> **TASK BRIEF**:
Continue the methods passage on isolating endosomes and lysosomes, picking up after its final sentence.

> **TEXT SHOWN**:
Cells (100×106) were lysed in homogenization buffer (250 mM sucrose, 1 mM EDTA, pH 7.4). Early and late endosomes and lysosomes were prepared over consecutive Percoll gradients (27 and 10%). Each 1 ml fraction was tested for β-hexosaminidase to locate lysosomes and late endosomes. The late endocytic marker Lamp-1 (clone 1D4B; BD Pharmingen, San Diego, CA, USA) and the early endosomes and plasma membrane marker transferrin receptor (TrfR) (clone M-A712, BD Pharmingen) were used to assess the purity of the endosomal preparations. Pulled fractions 6–7 from the 27% Percoll gradient (lysosomes) and 3–4 from the 10% Percoll gradient (late endosomes) were lysed in Nonident P-40 (NP-40) lysis buffer (150 mM NaCl, 50 mM Tris HCl, 5 mM EDTA, 1% NP-40). Proteins were resolved through a 12% SDS-PAGE, transferred to a nitrocellulose membrane, and probed with anti-HLA-DR (Champ; gift from L. J. Stern, University of Massachusetts, Worcester, MA, USA), Lamp-1 (clone H4A3), cathepsin S (clone C-19), invariant chain (clone Pin 1), and myeloperoxidase (clone C-16).

> **Stored items**:

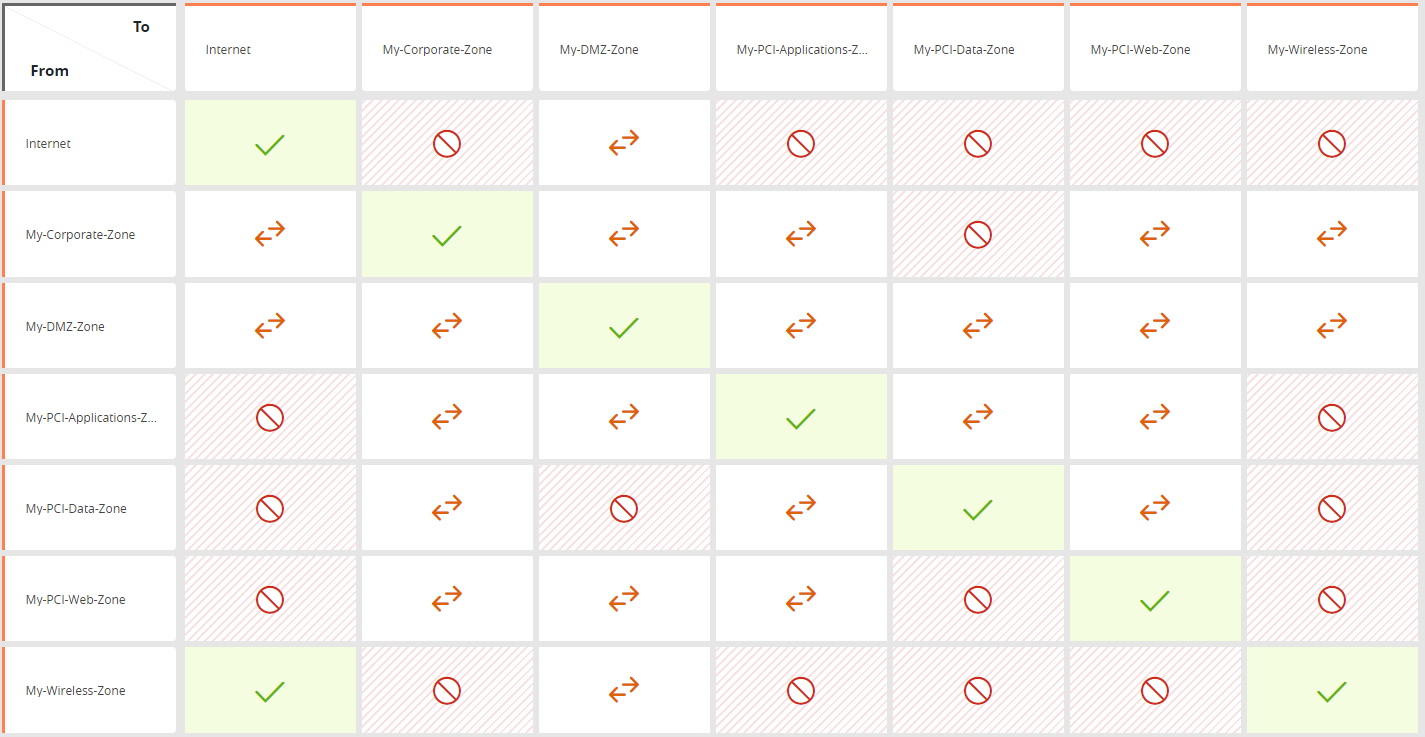Select green checkmark for My-DMZ-Zone to My-DMZ-Zone

point(623,327)
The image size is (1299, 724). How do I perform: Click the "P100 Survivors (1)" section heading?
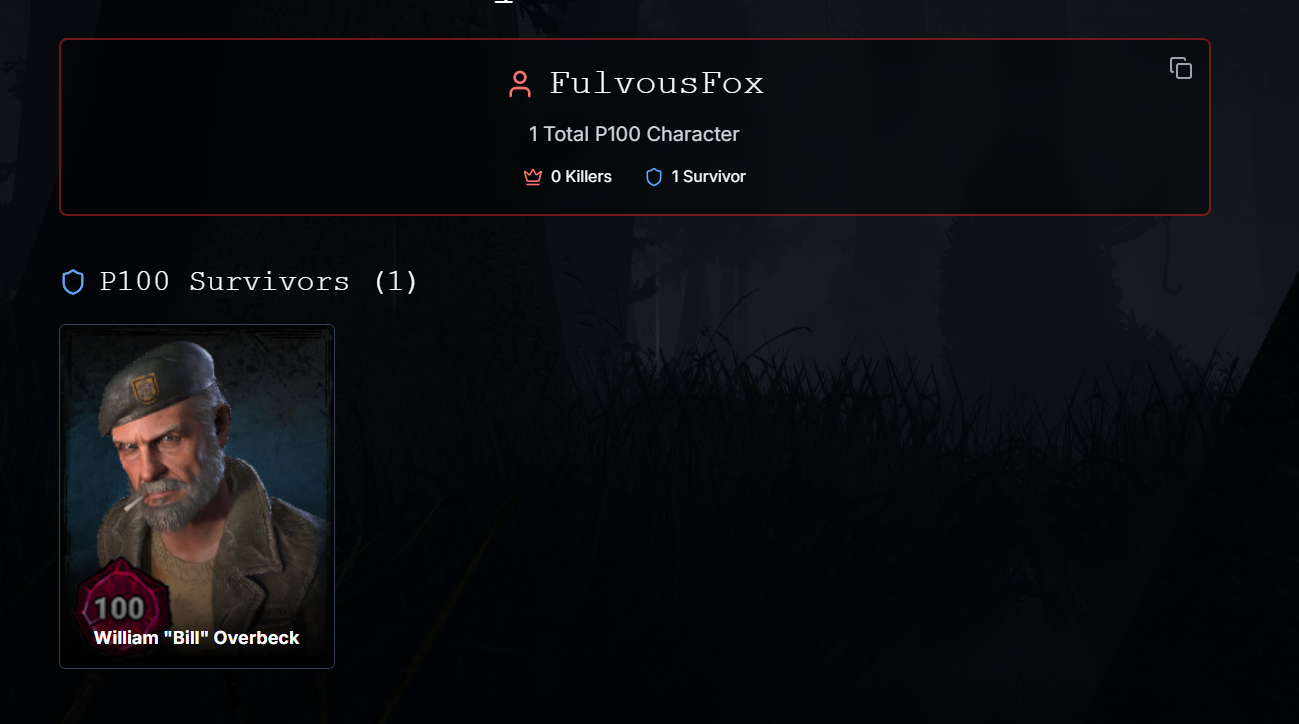click(x=259, y=282)
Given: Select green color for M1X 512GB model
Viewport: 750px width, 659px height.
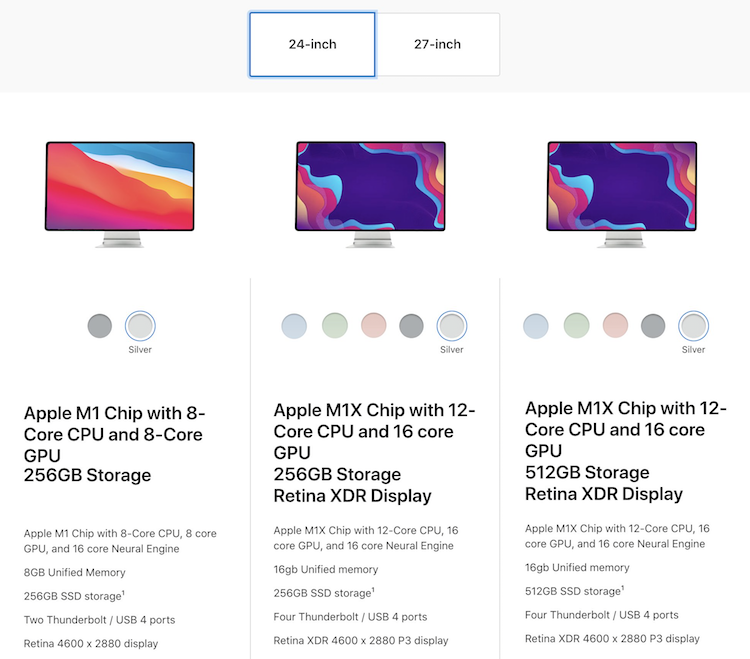Looking at the screenshot, I should (576, 326).
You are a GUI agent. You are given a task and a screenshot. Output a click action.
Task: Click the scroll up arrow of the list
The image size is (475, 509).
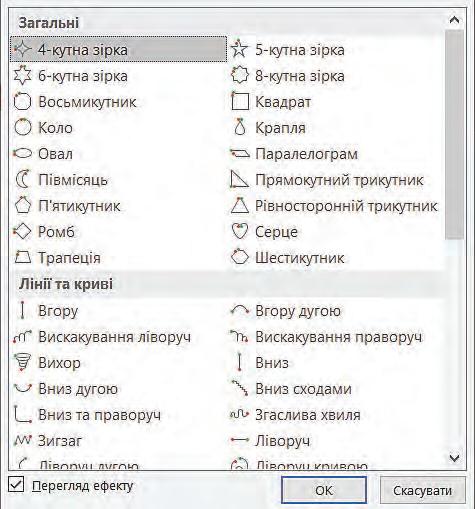pyautogui.click(x=454, y=20)
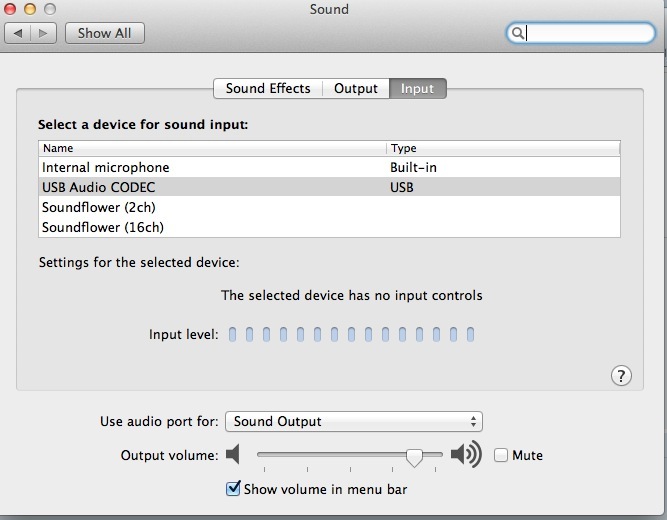Viewport: 667px width, 520px height.
Task: Click the forward navigation arrow
Action: (43, 33)
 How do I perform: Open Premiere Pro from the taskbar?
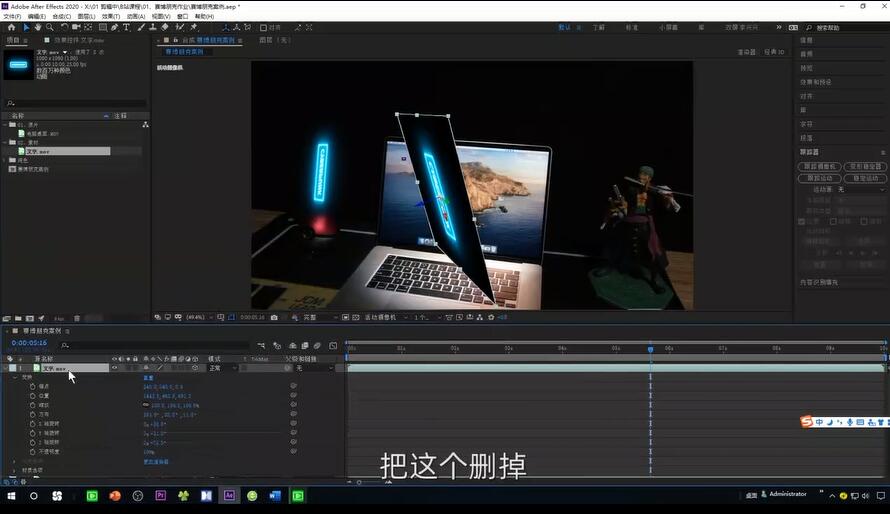159,495
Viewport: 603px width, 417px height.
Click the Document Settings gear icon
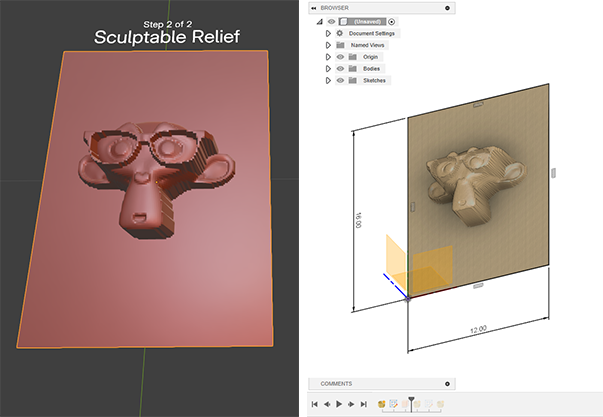pyautogui.click(x=340, y=33)
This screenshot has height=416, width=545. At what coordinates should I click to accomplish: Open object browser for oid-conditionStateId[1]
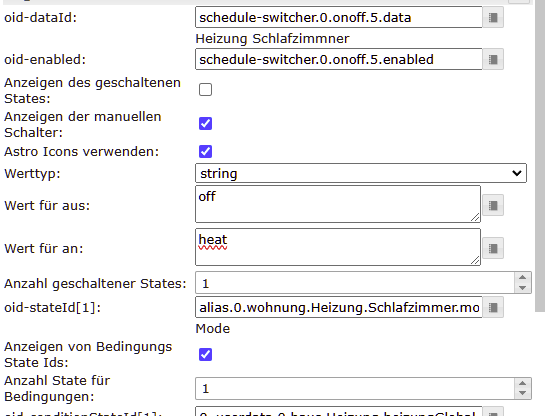pyautogui.click(x=493, y=412)
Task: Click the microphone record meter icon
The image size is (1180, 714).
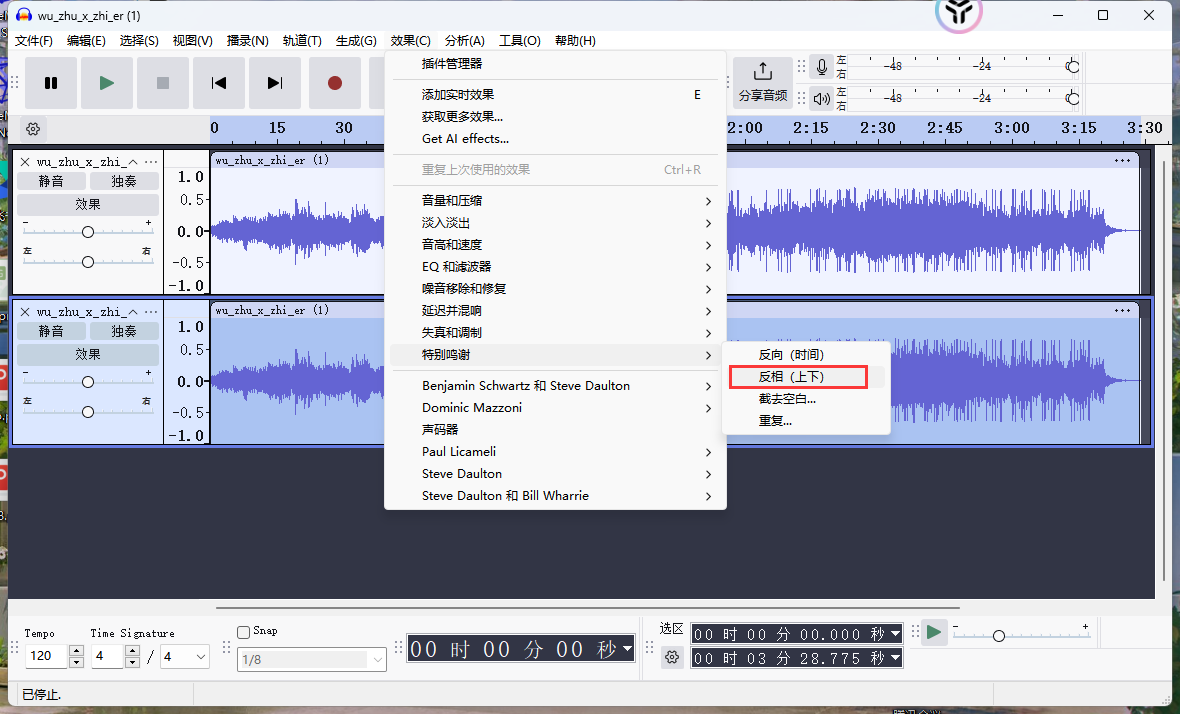Action: click(822, 67)
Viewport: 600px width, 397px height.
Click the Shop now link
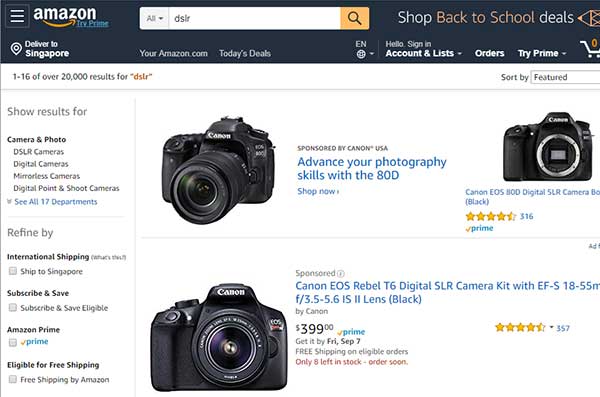point(318,191)
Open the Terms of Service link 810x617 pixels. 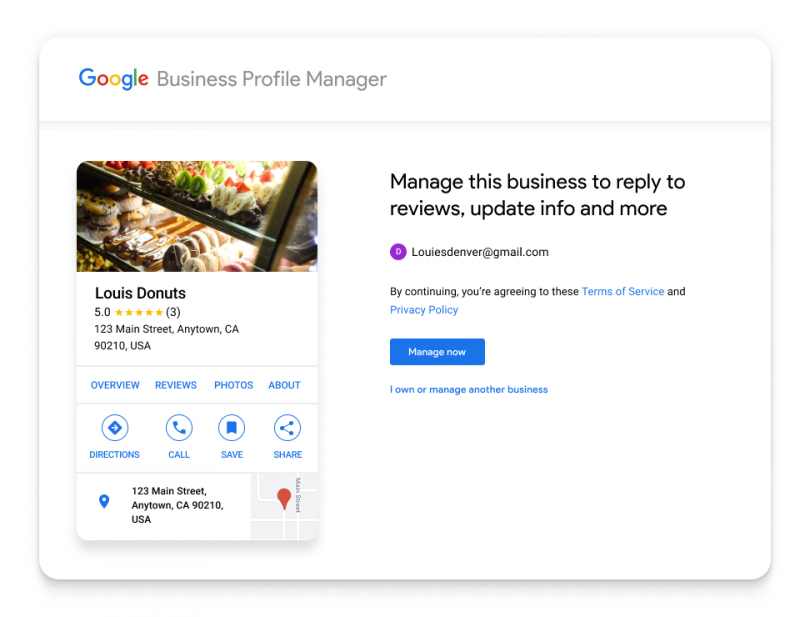tap(623, 291)
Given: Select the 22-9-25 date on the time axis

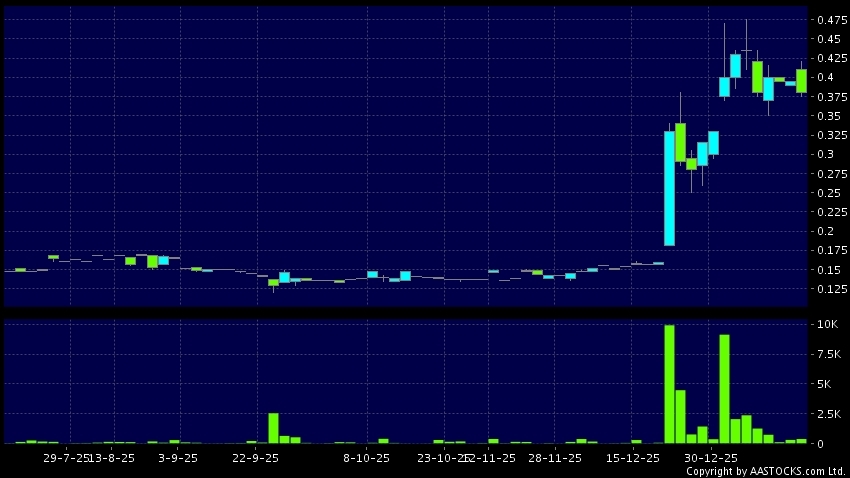Looking at the screenshot, I should pos(256,458).
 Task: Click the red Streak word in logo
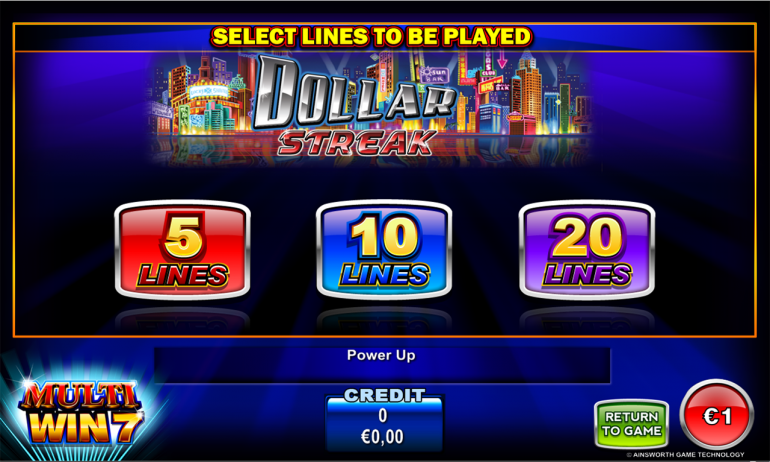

> **OUTPUT BELOW**:
Confocal microscopy

Monocytes cultured onto collagen-treated glass coverslips for 2 h were fixed for 10 min in 1% paraformaldehyde, washed twice in 10 mM glycine, and permeabilized for 30 min in 0.05% saponin, 0.2% BSA, and 0.1% sodium azide. The following primary antibodies were used at 10 μg/ml: anti-human HLA-DR, DQ, and DP (BD Pharmingen); anti-cathepsin G (Abcam, Cambridge, MA, USA), and anti-human myeloperoxidase (clone C-16; Santa Cruz Biotechnology, Santa Cruz, CA, USA). Secondary antibodies used were anti-mouse IgG-Alexa 488 and anti-rabbit-Alexa 568 (Invitrogen, Carlsbad, CA, USA). Fluorescence was viewed using a Leica AOBS scanning confocal microscope (Leica Microsystems, Wetzlar, Germany).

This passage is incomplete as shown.